I would like to propose the addition of multi-optimizer setting with the option of changing the learning rate via callbacks for discriminative layer training purposes.

MOTIVATION

There is currently no direct way of implementing discriminative training without going low level by customizing what happens in model.fit();Even with that, it is still unclear whether it will work out of the box of if the learning rate can be changed via callbacks. I believe providing a way to use discriminative learning would greatly enhance the usability of keras as a whole

PROPOSED CHANGE

Adding an optimizer that can be passed as an argument to model.compile()

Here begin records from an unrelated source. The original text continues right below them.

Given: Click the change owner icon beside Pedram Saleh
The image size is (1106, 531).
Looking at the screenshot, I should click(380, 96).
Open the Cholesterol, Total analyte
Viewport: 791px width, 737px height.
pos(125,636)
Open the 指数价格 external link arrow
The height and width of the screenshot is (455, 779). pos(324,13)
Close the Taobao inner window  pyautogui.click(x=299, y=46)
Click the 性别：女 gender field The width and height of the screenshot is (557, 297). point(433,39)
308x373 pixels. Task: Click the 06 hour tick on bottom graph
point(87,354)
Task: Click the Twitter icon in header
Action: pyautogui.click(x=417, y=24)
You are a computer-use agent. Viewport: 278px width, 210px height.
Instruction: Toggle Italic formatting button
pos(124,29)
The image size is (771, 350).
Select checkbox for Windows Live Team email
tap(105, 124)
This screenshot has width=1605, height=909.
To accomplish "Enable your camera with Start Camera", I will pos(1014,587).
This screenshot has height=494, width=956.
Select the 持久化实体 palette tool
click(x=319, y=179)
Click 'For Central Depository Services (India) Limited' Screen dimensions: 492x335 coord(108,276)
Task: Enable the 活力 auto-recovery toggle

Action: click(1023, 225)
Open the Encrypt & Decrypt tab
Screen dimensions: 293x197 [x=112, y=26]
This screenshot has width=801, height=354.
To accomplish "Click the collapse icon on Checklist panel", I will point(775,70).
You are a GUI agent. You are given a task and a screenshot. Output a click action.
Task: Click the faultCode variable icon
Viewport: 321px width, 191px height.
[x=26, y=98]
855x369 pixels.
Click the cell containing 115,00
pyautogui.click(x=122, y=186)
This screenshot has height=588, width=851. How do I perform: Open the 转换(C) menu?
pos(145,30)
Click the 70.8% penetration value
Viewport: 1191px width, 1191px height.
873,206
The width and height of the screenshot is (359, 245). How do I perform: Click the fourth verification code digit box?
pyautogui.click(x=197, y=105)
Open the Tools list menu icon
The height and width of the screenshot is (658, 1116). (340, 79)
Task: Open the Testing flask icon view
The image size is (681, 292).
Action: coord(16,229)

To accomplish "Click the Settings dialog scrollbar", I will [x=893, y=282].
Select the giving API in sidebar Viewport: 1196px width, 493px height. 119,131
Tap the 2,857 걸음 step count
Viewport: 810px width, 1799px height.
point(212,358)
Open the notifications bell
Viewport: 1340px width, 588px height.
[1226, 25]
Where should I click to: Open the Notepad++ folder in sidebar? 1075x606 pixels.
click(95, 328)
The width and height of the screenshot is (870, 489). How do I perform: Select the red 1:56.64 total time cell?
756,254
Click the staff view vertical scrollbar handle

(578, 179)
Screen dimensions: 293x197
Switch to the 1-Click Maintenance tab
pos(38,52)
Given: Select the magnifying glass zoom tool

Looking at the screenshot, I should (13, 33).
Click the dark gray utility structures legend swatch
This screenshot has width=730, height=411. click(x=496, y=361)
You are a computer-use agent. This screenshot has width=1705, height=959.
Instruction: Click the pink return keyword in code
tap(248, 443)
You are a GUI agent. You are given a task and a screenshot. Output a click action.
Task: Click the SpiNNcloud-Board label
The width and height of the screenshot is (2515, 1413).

    model = keras.Sequential([
        keras.layers.Dense(64, activation='relu', name='layer1'),
        keras.layers.Dense(32, activation='relu', name='layer2'),
        keras.layers.Dense(10, activation='softmax', name='output')
    ], name='example_model')
    
    model.build(input_shape=(None, 20))
    
    adam_opt = keras.optimizers.Adam(learning_rate=0.001)
    sgd_opt = keras.optimizers.SGD(learning_rate=0.01, momentum=0.9)
    
    layer1_vars = model.layers[0].trainable_variables
    layer2_and_output_vars = (
        model.layers[1].trainable_variables + 
        model.layers[2].trainable_variables
    )
    
    multi_optimizer = MultiOptimizer([
        (adam_opt, layer1_vars),
        (sgd_opt, layer2_and_output_vars)
    ])
    
    model.compile(
        optimizer=multi_optimizer,
        loss='sparse_categorical_crossentropy',
        metrics=['accuracy']
    )

This feature would make it so that, one can easily experiment with different training regimen easily without having to switch frameworks constantly.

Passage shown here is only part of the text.